|The Wall of Voodoo
Porch Monkey is an excellent jug fest up the steepest part of The Wall of Voodoo, 15 feet to the left of the steep corner Voodoo Child.
Start up the easy slab (with a bolt) before launching up the overhanging wall. With many big moves on jugs, this route will get you pumped. The bolts are well placed, with a three bolt anchor that will get you back to the ground with one 50m rope.
Although an excellent route, this short and sweet line does have some crumbly rock. A belayer may want to consider using a helmet.
Rolofson's sport climbing guide to Boulder Canyon rates this route 12b/c, however, it is much easier at about 12a/b.

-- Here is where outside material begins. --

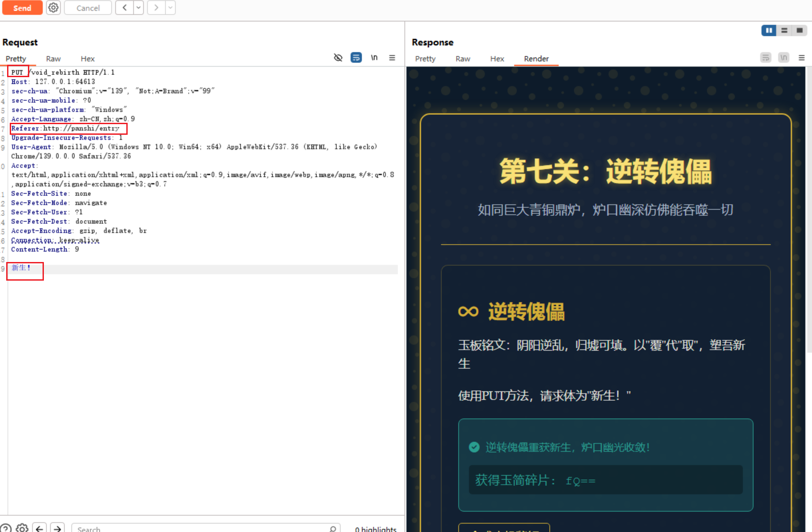Select the Response Hex tab
This screenshot has width=812, height=532.
tap(497, 59)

8 bolts to a 3 bolt anchor w/ rings and a chain.
|By Dan Green|
Jun 18, 2002
I agree. This route is 12a/b and really fun. The first three clips are a jug haul to a small roof. Then you move left and reach up for this crack (this is the part that I felt was the crux) , rock up on the lip and you're in a great position to rest. Then you crank through a couple more moves and out to your left is this killer hold that if you get it right, you get another massive rest. The rest of the climbing is straightforward and fun. I think this route definitely gets 3 stars.
|By Steve Sangdahl|
From: eldo sprngs,co
Jun 30, 2002
Porch Monkey is actually 15 to 20 feet right of Voodoo Child. steve s.
|By Anonymous Coward|
Oct 17, 2005
It seems as if Boulder climbers are insecure with grades. Porch Monkey would hold the 12b/c grade in Rifle (which is a warm-up there if you were not aware), so if climbing at this grade is a big deal to you then live it up, and yes you will be able to climb practically every 12b in Rifle if you can climb Porch Monkey (have fun waiting in line with all the other dolts!).
|By Jack Sparrow|
From: denver, co
Oct 31, 2013
rating: 5.12b/c 7b+ 27 IX- 27 E6 6b
This felt 12b/c to me as well. It's listed as this in both guidebooks. When you compare this route to the other route a 12a/b in the guide, this route is significantly harder. Also I don't think Dan climbed this, what rests are you talking about and what crack do you grab, doesn't sound like the same route to me. It sounds like the route down the hill that starts on a ledge.